Trading Educators Blog
Why Pips Don’t Matter!
On a regular basis I get questions regarding Forex Trading in general or AlgoStrats:FX like:
- How many Pips do you make per month?
- How many Pips does a good trader make per month?
- Does your Strategy make 100 Pips a week?
Additionally to that, there’s advertisements all around that promise traders 1000 pips a month or performance reports that look like this:
This month trades:
27 Sep: GBP/NZD +140 Pips
29 Sep: EUR/USD -80 Pips
Total Profit: + 60 Pips
But the problem is that „number of pips“ is probably the worst measurement of performance you can come up with. Actually it tells you almost nothing about the real performance.
Why? Well first of all what a Pip is worth depends on how many units you’re risking per trade and what your base account currency is. But even if we assume that this has been taken care of and we’re targeting the same Pip value for all crosses/markets while ignoring trading costs altogether, there’s another issue and that is volatility.
This graph shows us how many Pips each of the majors and their crosses currently moved per day during the last two weeks:
So for example, the EUR/USD moved on average about 60 Pips per day, while GBP/NZD moved almost 180 Pips per day. That is 3 times as much as EUR/USD.
Now coming back to our example above that stated a total profit of 60 Pips, having won 140 Pips in GBP/NZD and lost only 80 Pips in EUR/USD, having the knowledge regarding the daily volatility of the two pairs, we can see these numbers from a much more realistic perspective.
With GBP/NZD moving about 180 Pips a day, a profit of 140 Pips looks much less impressive, and the loss in EUR/USD of 80 Pips looks much worse with the EUR/USD moving about 60 Pips a day.

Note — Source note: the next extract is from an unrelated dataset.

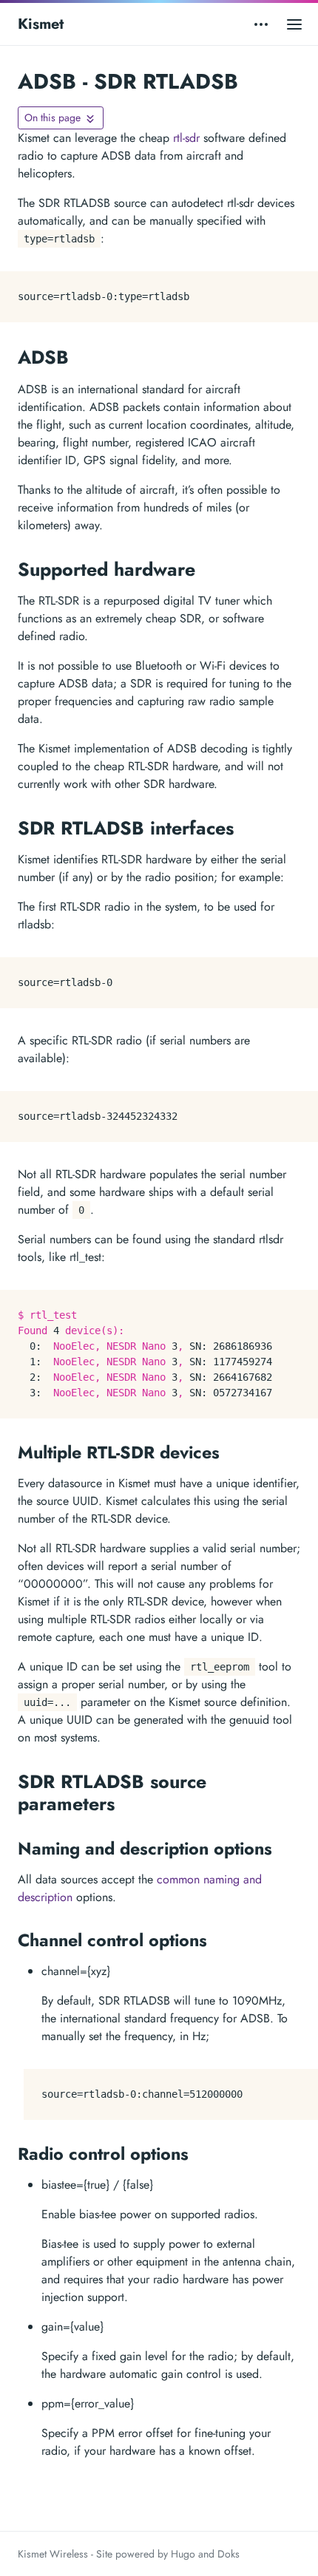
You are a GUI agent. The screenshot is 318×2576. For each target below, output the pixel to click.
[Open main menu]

Actually if our trader in some way considered volatility in his risk management, he probably lost money with these two trades having a much higher Pip value for EUR/USD than for GBP/NZD. And if he doesn’t, he probably is simply not aware that every trade he puts on in GBP/NZD is about 3 times the size of each trade in EUR/USD considering the actual risk/volatility.
This is why you should run as fast as you can when someone starts talking about Forex trading results in Pips. It’s a red flag of either someone who doesn’t know what he’s talking about or worse, simply is trying to deceive you.